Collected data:
··········

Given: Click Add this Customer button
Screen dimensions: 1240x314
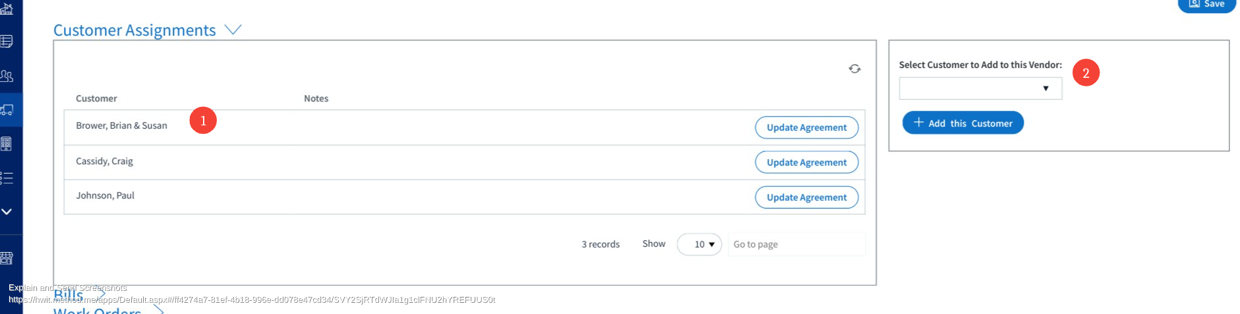Looking at the screenshot, I should tap(962, 123).
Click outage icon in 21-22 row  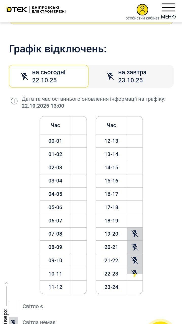(x=135, y=260)
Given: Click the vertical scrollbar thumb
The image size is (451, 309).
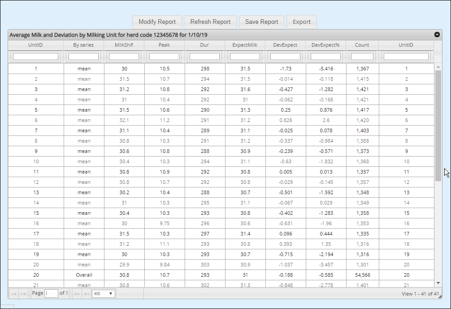Looking at the screenshot, I should point(438,126).

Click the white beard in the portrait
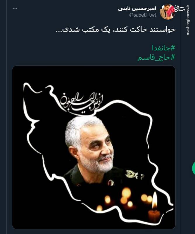pos(97,164)
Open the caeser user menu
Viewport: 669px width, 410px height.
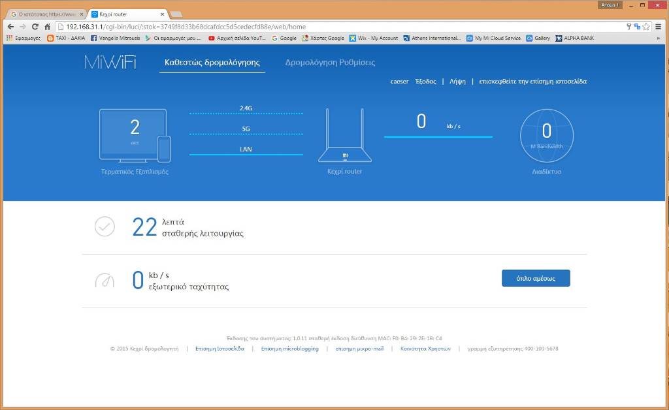(x=399, y=82)
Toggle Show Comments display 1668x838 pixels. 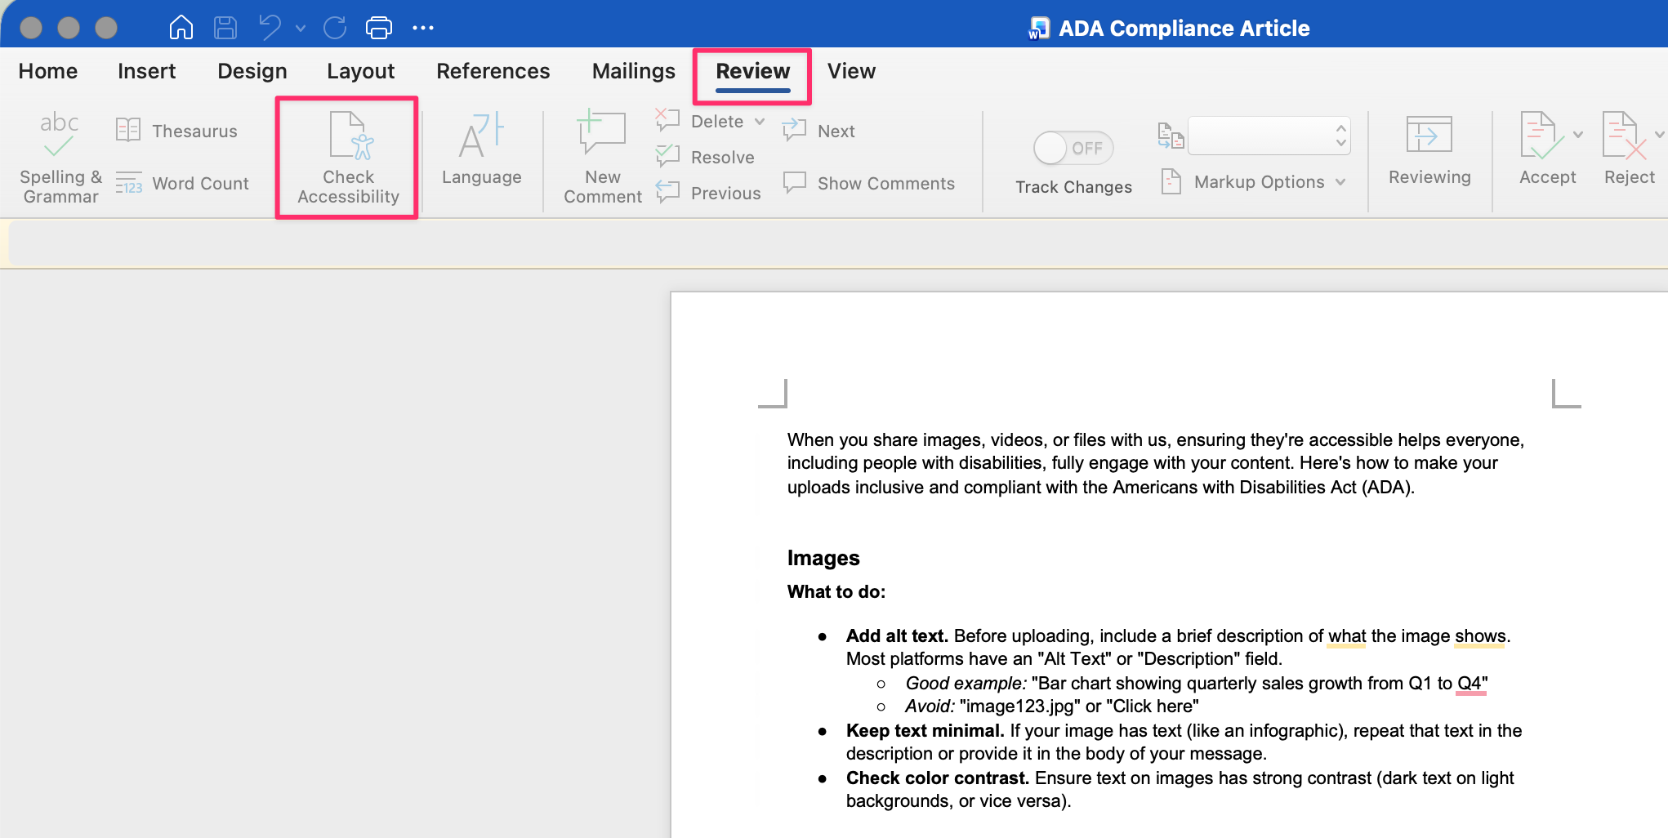tap(869, 184)
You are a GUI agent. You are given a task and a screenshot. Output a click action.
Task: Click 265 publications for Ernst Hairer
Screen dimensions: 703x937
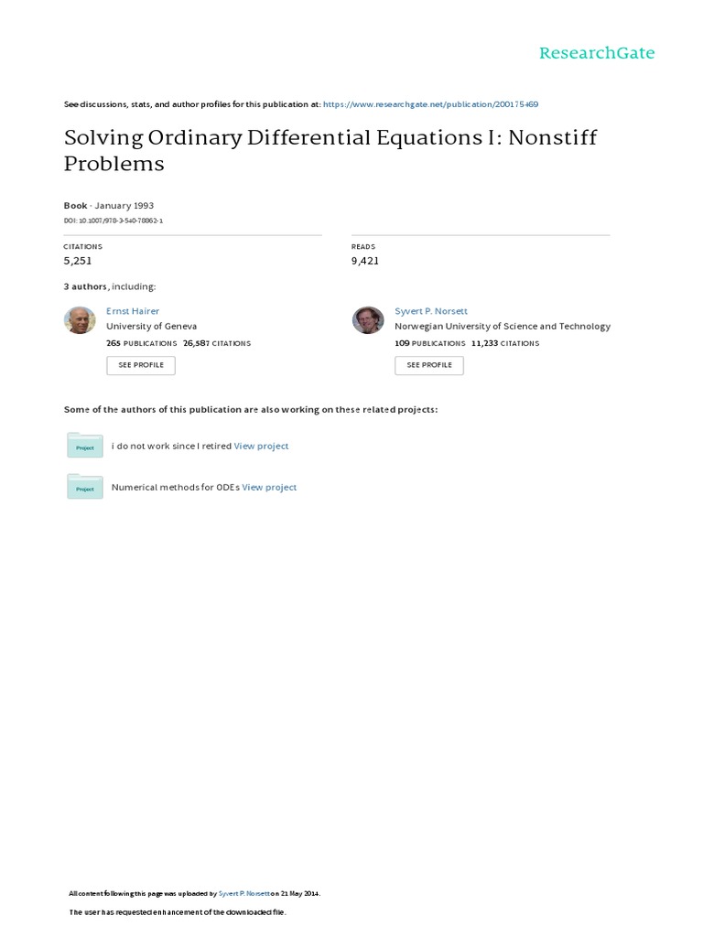tap(141, 343)
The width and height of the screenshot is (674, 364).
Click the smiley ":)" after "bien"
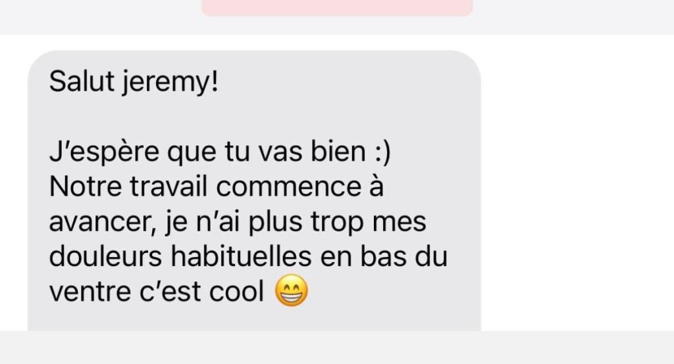tap(382, 153)
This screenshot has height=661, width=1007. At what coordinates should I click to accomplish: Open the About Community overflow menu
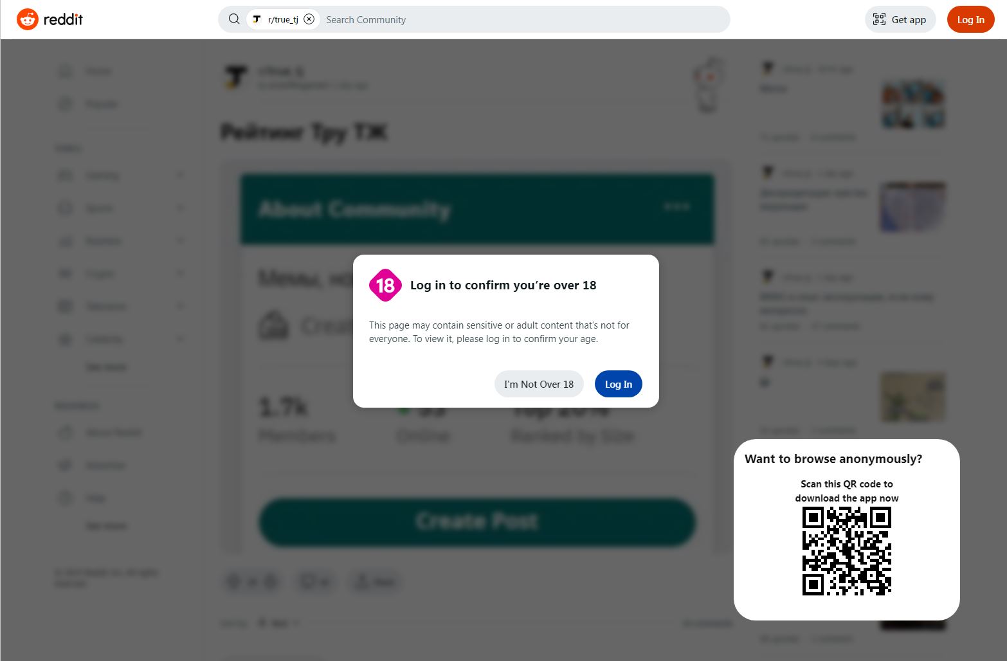coord(677,206)
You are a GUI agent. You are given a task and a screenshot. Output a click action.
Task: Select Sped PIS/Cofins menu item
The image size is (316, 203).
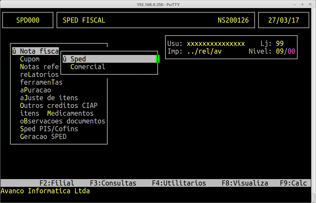coord(49,129)
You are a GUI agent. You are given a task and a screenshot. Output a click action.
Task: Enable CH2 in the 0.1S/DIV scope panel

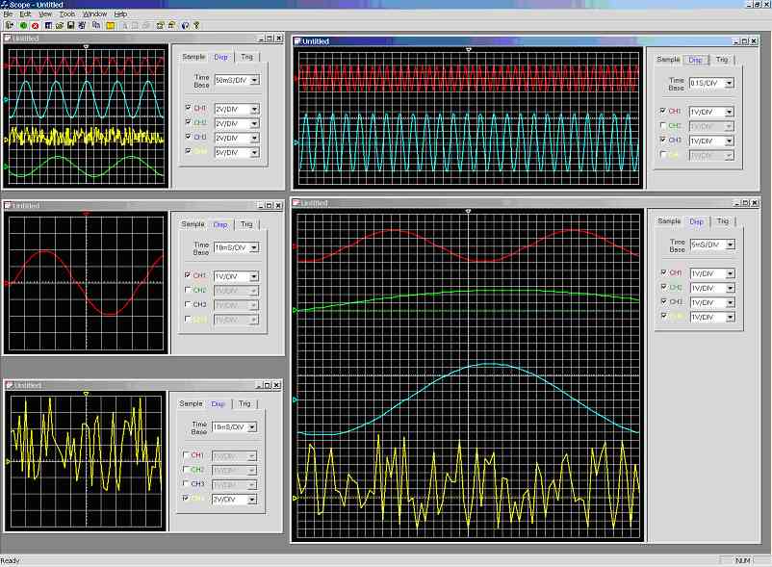click(x=662, y=126)
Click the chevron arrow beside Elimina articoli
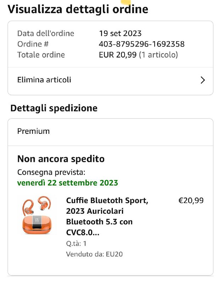The image size is (221, 284). [x=203, y=80]
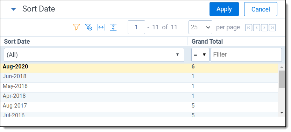Click the Cancel button
This screenshot has height=132, width=291.
click(261, 9)
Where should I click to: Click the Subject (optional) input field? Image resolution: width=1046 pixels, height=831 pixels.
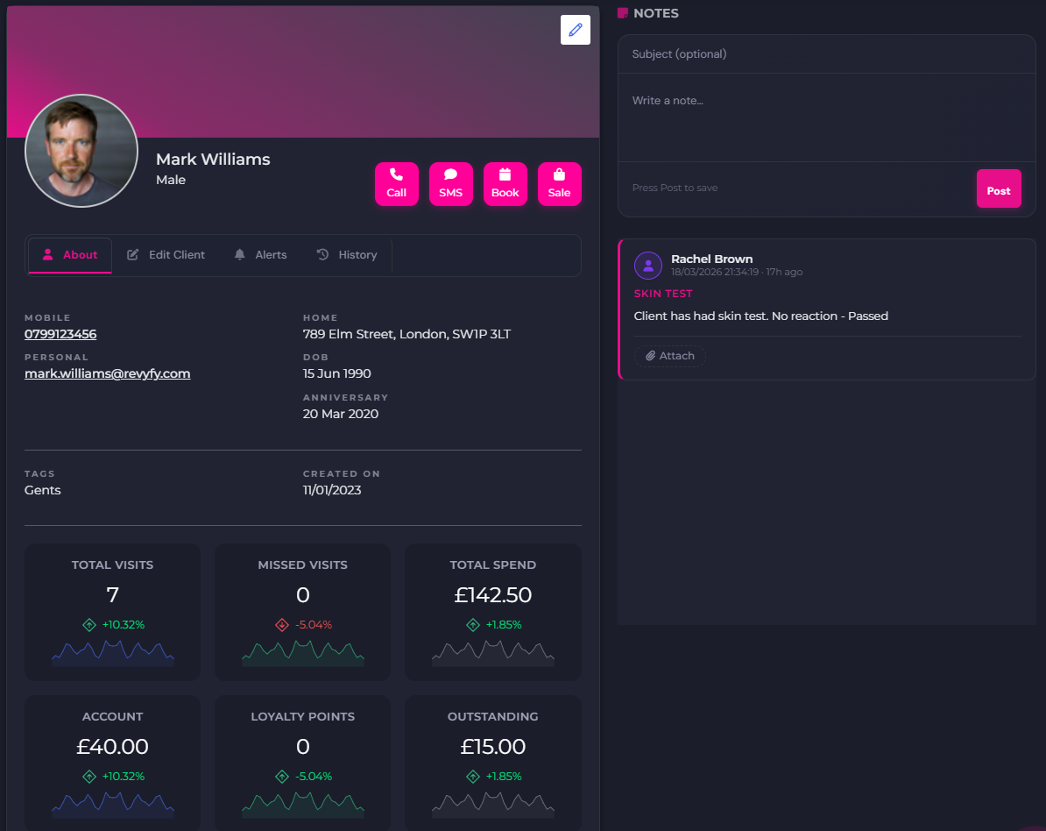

··········

■ EXERCISE REQUIREMENTS
Counting the line with "Click the smiley" and the last line of the data above, transcribe those two lines and every line between them exactly, without the pictures.

■ YOUR SOLUTION
Click the smiley ":)" after "bien"
tap(382, 153)
This screenshot has height=661, width=1007. At what coordinates should I click to accomplish: Open the About Community overflow menu
coord(677,206)
You are a GUI agent. You are given a task and a screenshot. Output a click action.
Task: Select Sped PIS/Cofins menu item
The image size is (316, 203).
coord(49,129)
You are a GUI agent. You are given a task and a screenshot. Output a click action.
Task: Enable CH2 in the 0.1S/DIV scope panel

click(x=662, y=126)
Click the chevron arrow beside Elimina articoli
The image size is (221, 284). [x=203, y=80]
Click the Cancel button
This screenshot has height=132, width=291.
click(261, 9)
Where should I click to: Click the Subject (optional) input field? Image resolution: width=1046 pixels, height=831 pixels.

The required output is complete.